Histoire rapide du Shiatsu et législation autour de sa pratique

Le Shiatsu s’inscrit dans la voie, particulièrement riche, des techniques manuelles de prévention et de bien-être, pratiquées depuis des millénaires en Extrême-Orient.

A la fois une technique et un art, les fondements de sa pratique actuelle remontent aux sources de la Médecine Traditionnelle Chinoise (plusieurs siècles avant J.C), médecine basée sur le concept d’énergie et sur une vision globale de l’Homme.

Bien qu’ayant des racines très anciennes, l’histoire du Shiatsu, tel que nous le définissons aujourd’hui (sous sa forme « moderne »), est, elle, assez récente.

Né au Japon, il est reconnu par le Ministère de la Santé japonais depuis 1955.
En 1964, il est reconnu comme étant une pratique indépendante des massages.

Dans les années 1970, grâce à divers Maîtres japonais (notamment T. Namikoshi, S. Masunaga et W. Ohashi), il voyage et se développe en Europe ainsi, qu’aux Etats-Unis. Il est, notamment, bien accueilli dans le monde des Arts Martiaux, déjà ouvert aux mêmes conceptions.

Depuis 1997, il est reconnu par le Parlement Européen comme étant une des méthodes de médecine complémentaire « digne d’intérêt ».
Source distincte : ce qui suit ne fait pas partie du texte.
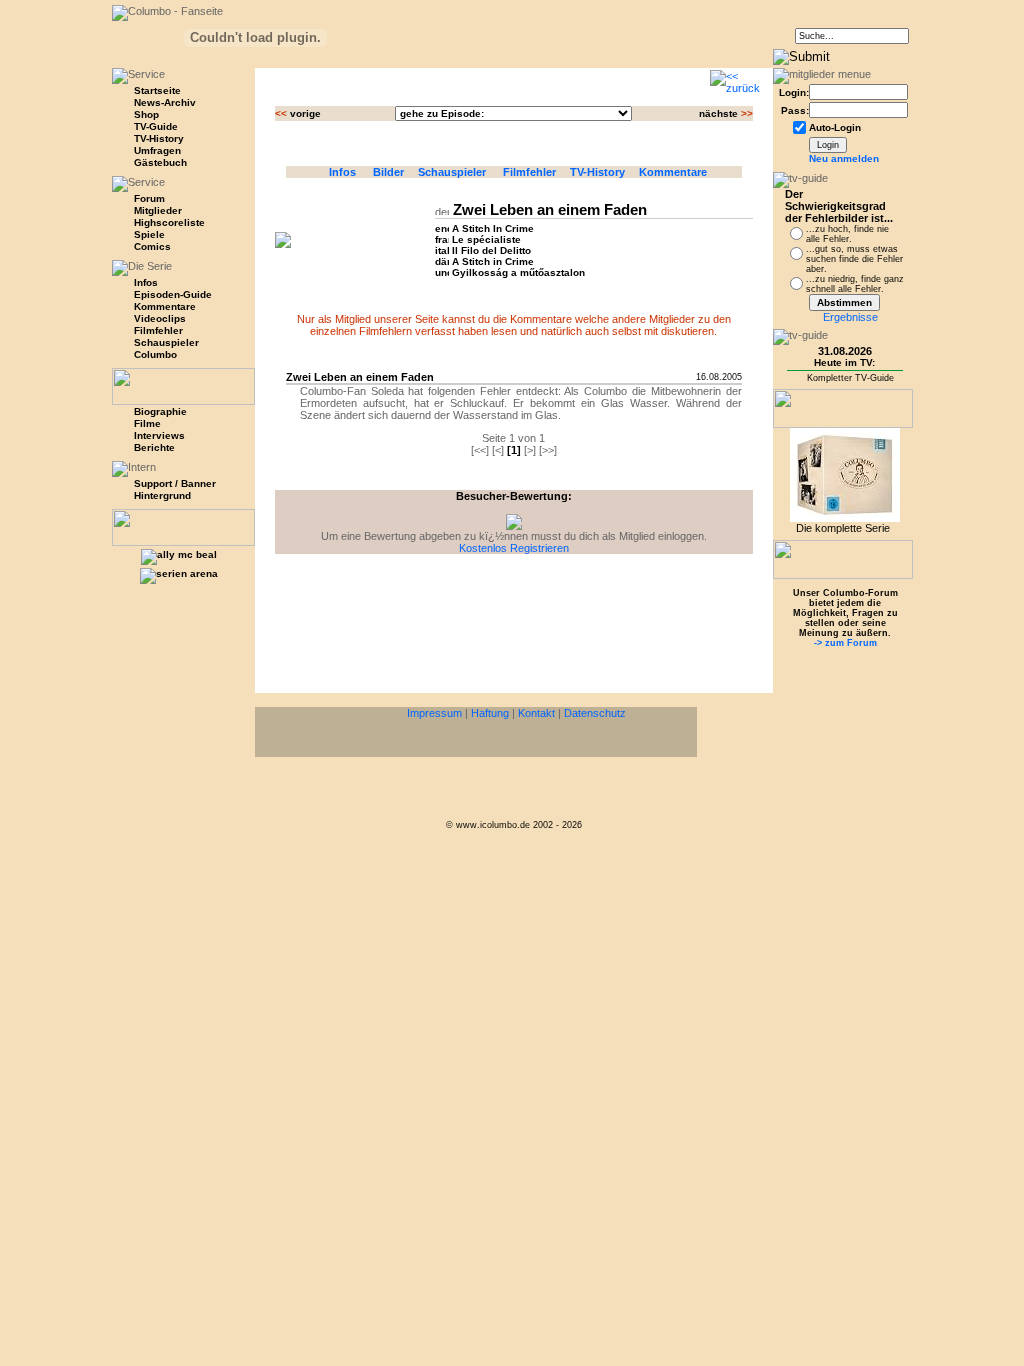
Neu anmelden (844, 158)
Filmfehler (158, 330)
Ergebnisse (850, 317)
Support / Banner (175, 483)
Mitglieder (158, 210)
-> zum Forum (845, 643)
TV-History (159, 138)
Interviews (159, 435)
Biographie (160, 411)
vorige (298, 113)
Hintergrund (162, 495)
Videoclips (160, 318)
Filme (147, 423)
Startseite (157, 90)
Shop (146, 114)
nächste (726, 113)
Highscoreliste (169, 222)
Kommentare (165, 306)
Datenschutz (595, 713)
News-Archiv (165, 102)
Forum (149, 198)
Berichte (154, 447)
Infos (345, 172)
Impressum (434, 713)
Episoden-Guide (173, 294)
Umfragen (157, 150)
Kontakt (536, 713)
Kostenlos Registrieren (514, 548)
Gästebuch (160, 162)
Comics (152, 246)
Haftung (490, 713)
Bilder (390, 172)
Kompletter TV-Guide (850, 378)
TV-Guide (156, 126)
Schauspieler (166, 342)
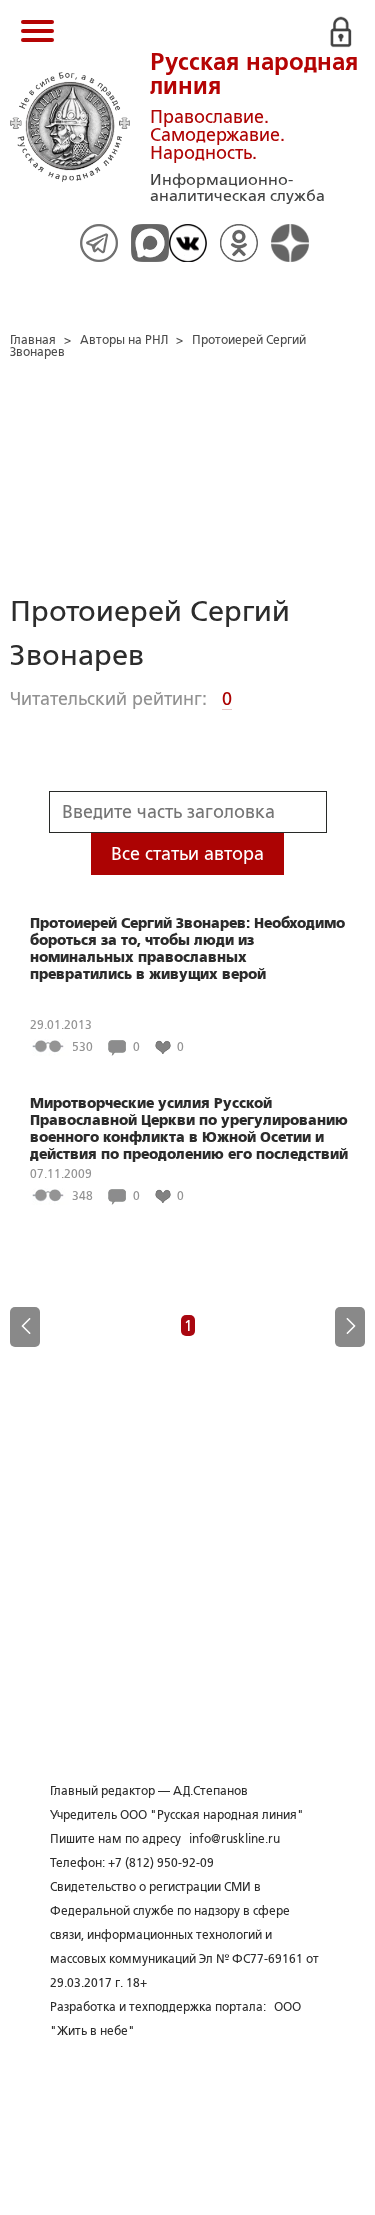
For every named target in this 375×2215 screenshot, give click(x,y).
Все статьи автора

En France, il est représenté par différents syndicats et fédérations mais ne bénéficie, à ce jour, d’aucune reconnaissance officielle (il n’existe pas encore de diplôme d’état, seulement des formations certifiantes). Toutefois, le métier de « praticien en shiatsu » a, à présent, son propre code ROME (K1103 – Confédération Générale de l’Artisanat).

Le shiatsu fait partie des soins non conventionnés. Non prises en charge par les régimes de sécurité sociale, les séances individuelles peuvent être remboursées par certaines mutuelles ou assurances (à voir en fonction des compagnies et contrats souscrits).